Anyone watching the SAT-7 PARS channel, will notice that the greetings and introductions at the beginning of shows are somewhat longer than equivalent English language programmes. This is as expected for a programme designed for Persian viewers.
A NEW PERSPECTIVE
I recently had the pleasure of visiting a SAT-7 PARS studio to watch the filming of an episode of Insiders, a series created to support women and provide a Christian perspective to problems that Persian-speaking women face.
At the start of the programme panel members shared greetings with one another and with the viewers. They shared childhood reminiscences of celebrations in Iran and explored the meaning of Norouz (literally ‘new day’). They recalled family members who gave the best presents and how every family spring-cleans their home in preparation for the New Year.

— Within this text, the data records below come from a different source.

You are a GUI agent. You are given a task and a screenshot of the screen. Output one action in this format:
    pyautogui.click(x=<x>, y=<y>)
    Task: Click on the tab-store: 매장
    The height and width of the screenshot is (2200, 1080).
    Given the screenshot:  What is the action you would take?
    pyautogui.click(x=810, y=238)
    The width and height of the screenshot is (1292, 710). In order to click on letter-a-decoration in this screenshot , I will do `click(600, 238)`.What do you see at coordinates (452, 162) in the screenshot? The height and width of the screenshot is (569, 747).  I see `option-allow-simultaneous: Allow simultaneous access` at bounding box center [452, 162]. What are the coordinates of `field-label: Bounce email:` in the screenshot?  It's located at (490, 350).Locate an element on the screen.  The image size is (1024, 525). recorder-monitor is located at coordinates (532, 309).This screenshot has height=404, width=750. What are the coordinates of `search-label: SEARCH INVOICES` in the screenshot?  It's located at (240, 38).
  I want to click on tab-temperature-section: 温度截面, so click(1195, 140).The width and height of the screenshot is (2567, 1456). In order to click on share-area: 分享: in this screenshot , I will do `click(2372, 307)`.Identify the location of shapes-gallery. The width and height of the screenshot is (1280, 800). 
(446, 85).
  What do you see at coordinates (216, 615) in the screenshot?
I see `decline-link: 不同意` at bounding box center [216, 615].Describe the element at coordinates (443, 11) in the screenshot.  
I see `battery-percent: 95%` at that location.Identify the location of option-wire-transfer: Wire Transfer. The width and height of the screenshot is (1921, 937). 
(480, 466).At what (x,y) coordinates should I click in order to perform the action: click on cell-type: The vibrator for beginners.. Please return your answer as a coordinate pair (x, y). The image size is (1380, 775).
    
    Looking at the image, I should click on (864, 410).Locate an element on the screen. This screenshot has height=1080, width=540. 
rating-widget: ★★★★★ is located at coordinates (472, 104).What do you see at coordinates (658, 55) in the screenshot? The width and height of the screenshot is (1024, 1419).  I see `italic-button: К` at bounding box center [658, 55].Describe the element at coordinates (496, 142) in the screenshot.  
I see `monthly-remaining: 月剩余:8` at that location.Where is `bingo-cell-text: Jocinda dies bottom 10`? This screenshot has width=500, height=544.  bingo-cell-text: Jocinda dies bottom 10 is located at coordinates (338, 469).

A panel member then introduced a question: “We clean our homes in preparation for Norouz. Does that mean that we also become clean on the inside?” This question allowed the programme to finally proceed to the heart of the matter – salvation and transformation.
THE NEED TO CONNECT
As well as a natural expression of being Iranian, the light-hearted conversation made it possible to connect with viewers. The presenters then compared the idea of spring-cleaning the home with our need for purification. We do not just need to clean the visible exterior, but the inner person, which is made possible by what Jesus has done.
Communicating in a culturally relevant way opened the door for deeper questions to be asked. This is an example of the richness of God’s grace. He can use aspects of a culture to reach people with the saving message of the Gospel, calling us to relationship and into His Kingdom.
Next time at a station, when remarking on the weather or the lateness of the bus or train to a fellow traveller, try not to cut the conversation short and, instead, be ready to see where it might lead!
Omeed Jouyandé is a Communications Officer for SAT-7. Omeed became a Christian from an atheist background in the 1980s. He was born in Iran and in his teens moved to the UK where he lives with his wife, two children, and three guinea pigs. He has worked in the voluntary sector in communications and development. His interests include writing, music, and cycling.